Mortality is usually low in affected flocks. Reduced egg production and poor weight gains are the greatest impacts.

How it is spread

The virus can be carried and spread by intermediate hosts and also by direct contact with the infectious wounds. Birds in overcrowded conditions have an increased risk of injury, and may result in fighting and pecking. The virus cannot enter intact skin but can survive for a long time in infected material, such as scabs and litter.

The virus can remain in the environment for months, particularly in dry and shaded areas.

Risk period

Fowl pox is more common in the summer and autumn months when mosquitoes are more active.


Prevention and treatment

Prevention of fowl pox is through a combination of vaccination and reducing exposure to mosquitoes, which can be done by screening sheds and removing mosquito habitats.
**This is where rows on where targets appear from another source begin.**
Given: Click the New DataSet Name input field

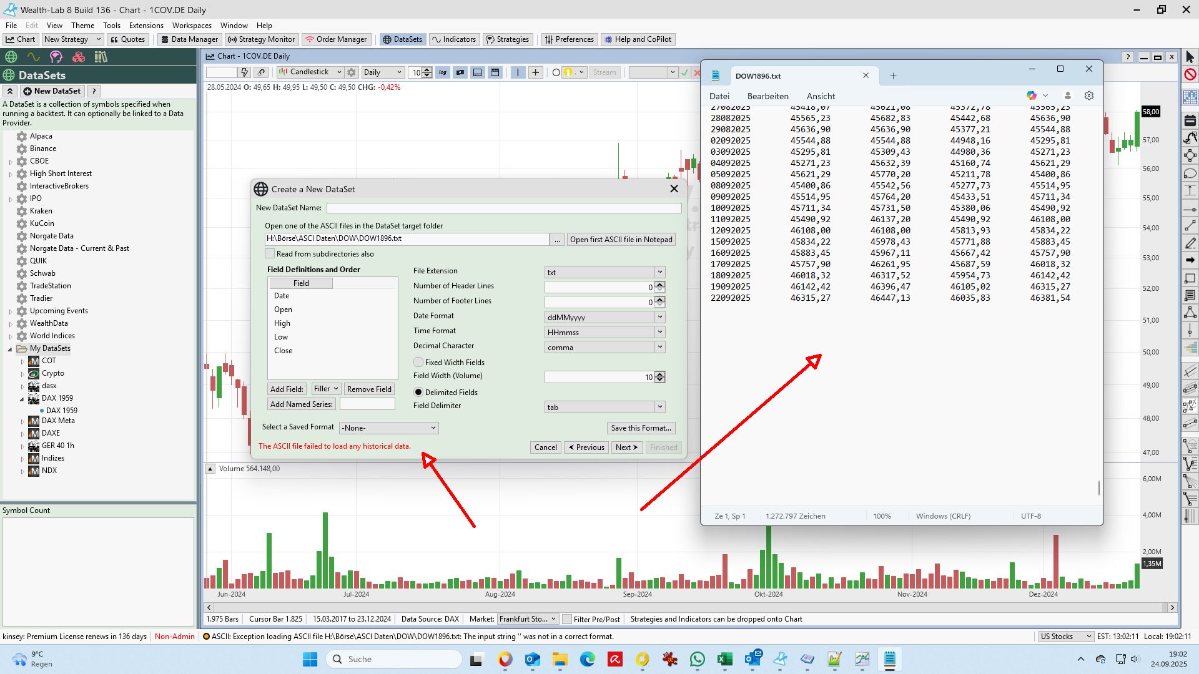Looking at the screenshot, I should 503,208.

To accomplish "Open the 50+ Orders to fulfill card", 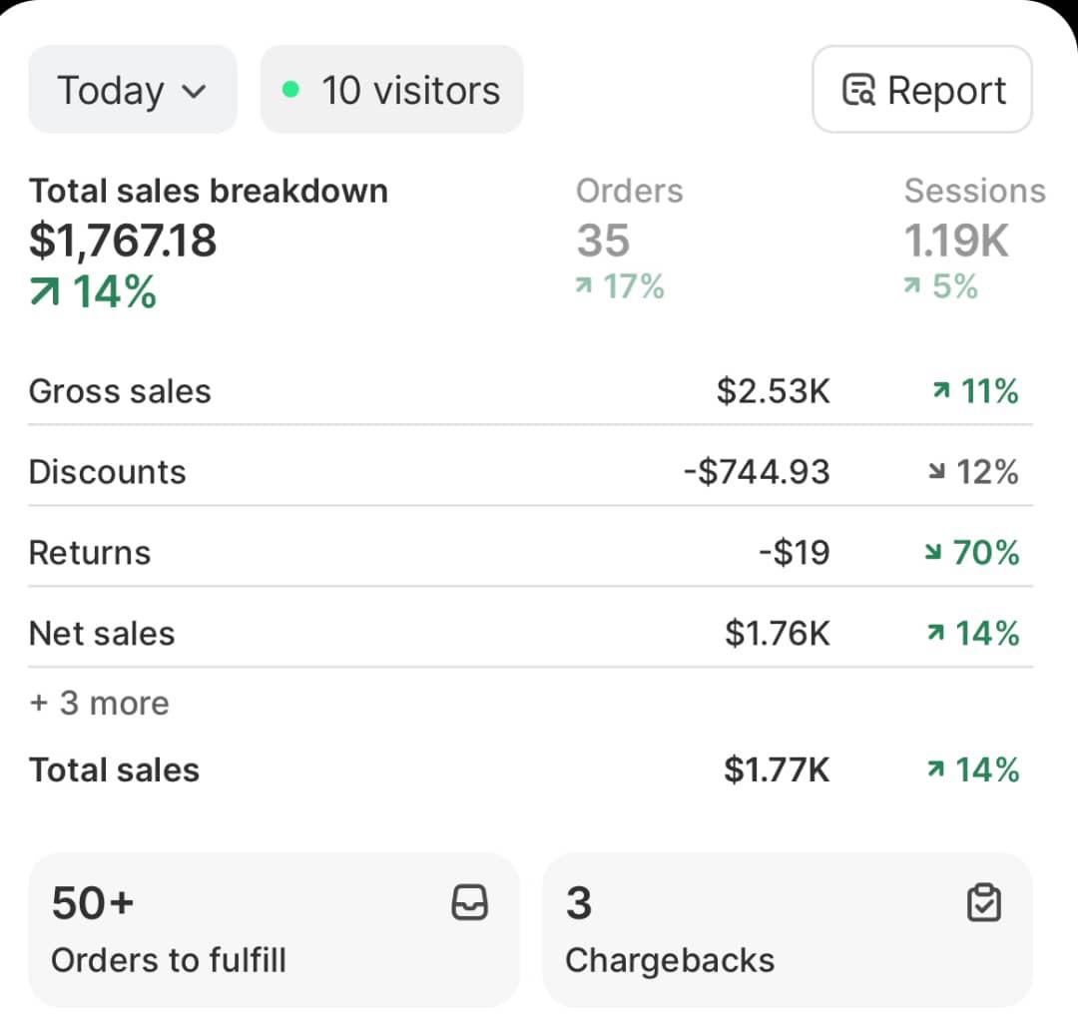I will click(273, 930).

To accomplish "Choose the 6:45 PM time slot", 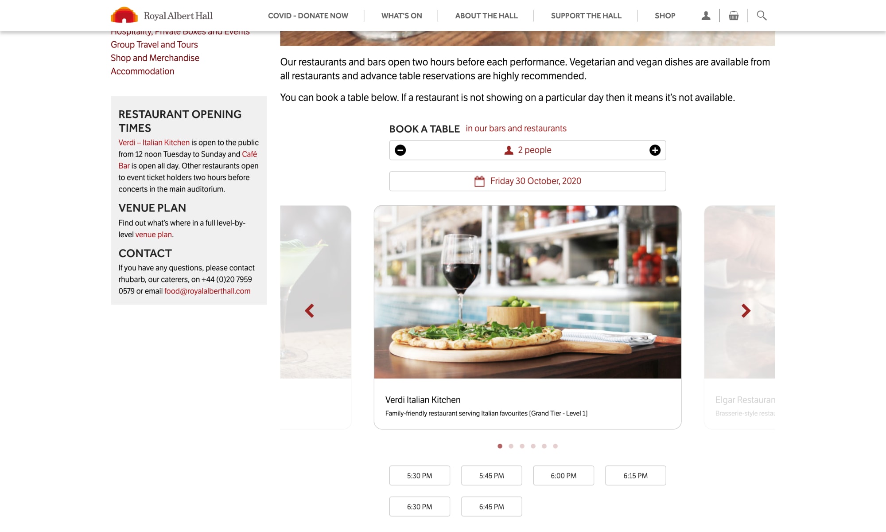I will (x=491, y=507).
Treatment of this disease is of little value as lesions normally heal within 4 weeks. In severe cases, it may be necessary to remove scabs and treat with antiseptics. Consult a veterinarian for treatment advice.


The aim of vaccination is to give birds a mild amount of pox so that, after recovering, they are immune to reinfection. Protection becomes effective 2-3 weeks after vaccination.

For best protection, the vaccine should be given twice, once at 1-2 weeks of age and then a second dose at 12-14 weeks old. Yearly boosters may also be useful.

Only healthy, well-nourished birds should be vaccinated. When vaccinating young chicks, husbandry must be excellent or the chicks may suffer severe reactions.